Extracted data entries
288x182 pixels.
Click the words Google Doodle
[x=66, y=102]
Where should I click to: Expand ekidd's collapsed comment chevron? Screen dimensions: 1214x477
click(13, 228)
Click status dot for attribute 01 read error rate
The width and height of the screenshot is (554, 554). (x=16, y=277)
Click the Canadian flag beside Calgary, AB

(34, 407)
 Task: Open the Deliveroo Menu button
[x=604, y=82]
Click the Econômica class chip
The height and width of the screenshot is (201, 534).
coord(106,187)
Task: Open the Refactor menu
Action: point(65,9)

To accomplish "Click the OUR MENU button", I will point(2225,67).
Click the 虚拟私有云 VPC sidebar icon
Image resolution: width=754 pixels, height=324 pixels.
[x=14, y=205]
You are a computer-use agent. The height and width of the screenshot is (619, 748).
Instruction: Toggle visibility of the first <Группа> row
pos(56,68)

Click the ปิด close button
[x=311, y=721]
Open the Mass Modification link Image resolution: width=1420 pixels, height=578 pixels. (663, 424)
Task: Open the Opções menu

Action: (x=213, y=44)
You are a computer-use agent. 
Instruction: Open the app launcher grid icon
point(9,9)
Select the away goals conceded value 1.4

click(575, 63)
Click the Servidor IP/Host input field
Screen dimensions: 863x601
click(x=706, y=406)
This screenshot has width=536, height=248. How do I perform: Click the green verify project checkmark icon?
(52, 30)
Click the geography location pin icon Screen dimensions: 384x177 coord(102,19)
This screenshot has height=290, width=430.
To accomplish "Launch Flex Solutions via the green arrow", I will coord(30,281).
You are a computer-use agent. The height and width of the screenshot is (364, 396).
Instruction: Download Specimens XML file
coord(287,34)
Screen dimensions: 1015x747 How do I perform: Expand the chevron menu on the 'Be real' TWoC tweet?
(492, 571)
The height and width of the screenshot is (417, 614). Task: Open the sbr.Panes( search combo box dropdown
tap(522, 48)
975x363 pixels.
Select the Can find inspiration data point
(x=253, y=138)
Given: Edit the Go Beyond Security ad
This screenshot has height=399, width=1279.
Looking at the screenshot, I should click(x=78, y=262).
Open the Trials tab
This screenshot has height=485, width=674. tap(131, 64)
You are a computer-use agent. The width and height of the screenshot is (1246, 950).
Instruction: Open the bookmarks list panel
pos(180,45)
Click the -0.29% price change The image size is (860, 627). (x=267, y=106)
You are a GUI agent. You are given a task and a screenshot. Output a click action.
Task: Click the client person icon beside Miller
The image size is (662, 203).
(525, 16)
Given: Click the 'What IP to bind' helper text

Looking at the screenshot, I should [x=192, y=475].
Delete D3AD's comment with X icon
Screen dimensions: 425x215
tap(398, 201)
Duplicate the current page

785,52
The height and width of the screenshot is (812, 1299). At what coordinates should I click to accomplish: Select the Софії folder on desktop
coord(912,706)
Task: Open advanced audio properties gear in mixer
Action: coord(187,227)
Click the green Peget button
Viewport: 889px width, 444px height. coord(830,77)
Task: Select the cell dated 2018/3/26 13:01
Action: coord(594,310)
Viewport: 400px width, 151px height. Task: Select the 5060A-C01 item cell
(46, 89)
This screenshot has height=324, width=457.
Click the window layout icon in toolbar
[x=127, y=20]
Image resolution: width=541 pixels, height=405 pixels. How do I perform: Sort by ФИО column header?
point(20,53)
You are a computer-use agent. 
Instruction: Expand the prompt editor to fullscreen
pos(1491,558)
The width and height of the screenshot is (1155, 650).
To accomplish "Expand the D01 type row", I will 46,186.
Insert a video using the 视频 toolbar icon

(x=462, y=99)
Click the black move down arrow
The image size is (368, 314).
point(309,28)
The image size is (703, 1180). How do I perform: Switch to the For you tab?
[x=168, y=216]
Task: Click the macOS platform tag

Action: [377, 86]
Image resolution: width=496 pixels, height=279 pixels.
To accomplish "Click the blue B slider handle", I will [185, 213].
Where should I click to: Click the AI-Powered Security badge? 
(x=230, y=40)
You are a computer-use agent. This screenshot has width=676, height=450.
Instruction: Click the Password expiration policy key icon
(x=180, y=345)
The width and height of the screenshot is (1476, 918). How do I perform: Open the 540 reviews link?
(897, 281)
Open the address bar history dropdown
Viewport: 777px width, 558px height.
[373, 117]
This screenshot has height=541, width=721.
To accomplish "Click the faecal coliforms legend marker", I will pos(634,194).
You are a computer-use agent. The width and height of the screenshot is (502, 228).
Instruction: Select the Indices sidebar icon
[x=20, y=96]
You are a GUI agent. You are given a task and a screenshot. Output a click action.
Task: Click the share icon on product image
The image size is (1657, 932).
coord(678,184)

Work required: The entries above are to be retyped exactly.

Response to the task:
288x182 pixels.
Click the words Google Doodle
[x=66, y=102]
Where should I click to: Expand ekidd's collapsed comment chevron? Screen dimensions: 1214x477
click(13, 228)
Click status dot for attribute 01 read error rate
The width and height of the screenshot is (554, 554). (x=16, y=277)
Click the Canadian flag beside Calgary, AB

(34, 407)
 Task: Open the Deliveroo Menu button
[x=604, y=82]
Click the Econômica class chip
The height and width of the screenshot is (201, 534).
coord(106,187)
Task: Open the Refactor menu
Action: point(65,9)

To accomplish "Click the OUR MENU button", I will point(2225,67).
Click the 虚拟私有云 VPC sidebar icon
Image resolution: width=754 pixels, height=324 pixels.
[x=14, y=205]
You are a computer-use agent. The height and width of the screenshot is (619, 748).
Instruction: Toggle visibility of the first <Группа> row
pos(56,68)

Click the ปิด close button
[x=311, y=721]
Open the Mass Modification link Image resolution: width=1420 pixels, height=578 pixels. (663, 424)
Task: Open the Opções menu

Action: (x=213, y=44)
You are a computer-use agent. 
Instruction: Open the app launcher grid icon
point(9,9)
Select the away goals conceded value 1.4

click(575, 63)
Click the Servidor IP/Host input field
Screen dimensions: 863x601
click(x=706, y=406)
This screenshot has width=536, height=248. How do I perform: Click the green verify project checkmark icon?
(52, 30)
Click the geography location pin icon Screen dimensions: 384x177 coord(102,19)
This screenshot has height=290, width=430.
To accomplish "Launch Flex Solutions via the green arrow", I will coord(30,281).
You are a computer-use agent. The height and width of the screenshot is (364, 396).
Instruction: Download Specimens XML file
coord(287,34)
Screen dimensions: 1015x747 How do I perform: Expand the chevron menu on the 'Be real' TWoC tweet?
(492, 571)
The height and width of the screenshot is (417, 614). Task: Open the sbr.Panes( search combo box dropdown
tap(522, 48)
975x363 pixels.
Select the Can find inspiration data point
(x=253, y=138)
Given: Edit the Go Beyond Security ad
This screenshot has height=399, width=1279.
Looking at the screenshot, I should click(x=78, y=262).
Open the Trials tab
This screenshot has height=485, width=674. tap(131, 64)
You are a computer-use agent. The width and height of the screenshot is (1246, 950).
Instruction: Open the bookmarks list panel
pos(180,45)
Click the -0.29% price change The image size is (860, 627). (x=267, y=106)
You are a GUI agent. You are given a task and a screenshot. Output a click action.
Task: Click the client person icon beside Miller
The image size is (662, 203).
(525, 16)
Given: Click the 'What IP to bind' helper text

Looking at the screenshot, I should [x=192, y=475].
Delete D3AD's comment with X icon
Screen dimensions: 425x215
tap(398, 201)
Duplicate the current page

785,52
The height and width of the screenshot is (812, 1299). At what coordinates should I click to accomplish: Select the Софії folder on desktop
coord(912,706)
Task: Open advanced audio properties gear in mixer
Action: coord(187,227)
Click the green Peget button
Viewport: 889px width, 444px height. coord(830,77)
Task: Select the cell dated 2018/3/26 13:01
Action: coord(594,310)
Viewport: 400px width, 151px height. Task: Select the 5060A-C01 item cell
(46, 89)
This screenshot has height=324, width=457.
Click the window layout icon in toolbar
[x=127, y=20]
Image resolution: width=541 pixels, height=405 pixels. How do I perform: Sort by ФИО column header?
point(20,53)
You are a computer-use agent. 
Instruction: Expand the prompt editor to fullscreen
pos(1491,558)
The width and height of the screenshot is (1155, 650).
To accomplish "Expand the D01 type row", I will 46,186.
Insert a video using the 视频 toolbar icon

(x=462, y=99)
Click the black move down arrow
The image size is (368, 314).
point(309,28)
The image size is (703, 1180). How do I perform: Switch to the For you tab?
[x=168, y=216]
Task: Click the macOS platform tag

Action: [377, 86]
Image resolution: width=496 pixels, height=279 pixels.
To accomplish "Click the blue B slider handle", I will [185, 213].
Where should I click to: Click the AI-Powered Security badge? 
(x=230, y=40)
You are a computer-use agent. This screenshot has width=676, height=450.
Instruction: Click the Password expiration policy key icon
(x=180, y=345)
The width and height of the screenshot is (1476, 918). How do I perform: Open the 540 reviews link?
(897, 281)
Open the address bar history dropdown
Viewport: 777px width, 558px height.
[373, 117]
This screenshot has height=541, width=721.
To accomplish "Click the faecal coliforms legend marker", I will pos(634,194).
You are a computer-use agent. The width and height of the screenshot is (502, 228).
Instruction: Select the Indices sidebar icon
[x=20, y=96]
You are a GUI agent. You are given a task and a screenshot. Output a click action.
Task: Click the share icon on product image
The image size is (1657, 932).
coord(678,184)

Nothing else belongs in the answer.